The invisible hand of the free market hasn’t been able to exert much control over law firm billing rates, U.S. District Judge Jed S. Rakoff said Monday night at a Cardozo School of Law panel discussion about the high cost of the legal system.
The judge cited data from a 2016 Cardozo Law Review article, “The Cost of Rules, the Rule of Costs,” which reported average hourly rates for partners shot up from $122 in 1985 to $532 in 2012 (average associates rates grew from $79 to $370 in the same time period). It drew the average rate data from a 1986 Duke Law Journal piece and a 2013 ABA Journal article that cited a Corporate Counsel analysis of $9.5 billion worth of invoices submitted by 4,800 U.S. law firms to 83 corporate clients from 2008 to 2012. The article suggests the rates for big firms in major cities are even higher.
“Why isn’t the free market operating?” asked Rakoff. The answer, he said, lies in the fact that the legal profession operates much like a guild, with “substantial barriers to entry,” not least of which is the cost of a legal education.

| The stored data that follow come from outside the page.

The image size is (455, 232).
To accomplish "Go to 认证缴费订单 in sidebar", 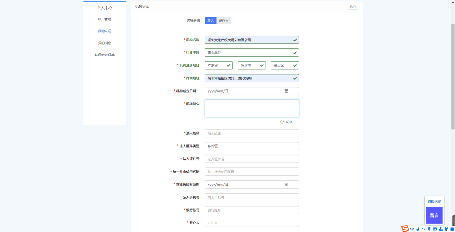I will pyautogui.click(x=105, y=55).
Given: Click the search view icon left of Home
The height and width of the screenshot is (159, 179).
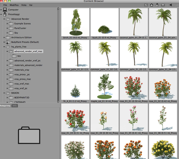Looking at the screenshot, I should point(146,5).
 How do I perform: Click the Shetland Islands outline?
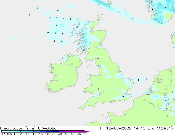(x=109, y=4)
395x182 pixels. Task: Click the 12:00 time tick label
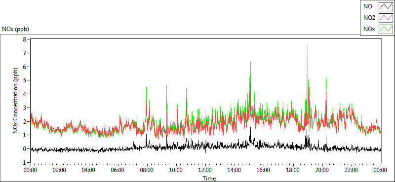205,170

Rakoff, an outspoken judge who has never shied away from controversy, expressed his support for a legal model similar to the medical profession, where doctors and nurse practitioners offer some of the same services at vastly different prices.
Such alternative practitioners, he said, could “charge a great deal less and bring more competitive pressures to bear on lawyers charging more.”
He cited the example of Washington state, which created a way for Limited License Legal Technicians (known as LLTs) to work on family-law matters, enabling people who can’t afford a lawyer access to legal assistance.
Rakoff was joined on the panel by fellow Southern District of New York Judges Richard M. Berman, John G. Koeltl, and Loretta A. Preska. Their discussion was moderated by Chief Judge Robert A. Katzmann of the U.S. Court of Appeals for the 2nd Circuit. The judges also covered a wide range of other topics including the pros and cons of class actions, the rise of arbitration clauses, and the cost of discovery.
Ultimately, all the judges agreed that the bench and bar need to come together to address the high cost of justice in the United States before solutions are imposed by Congress.
“If we don’t solve our problems, others will,” Koeltl said.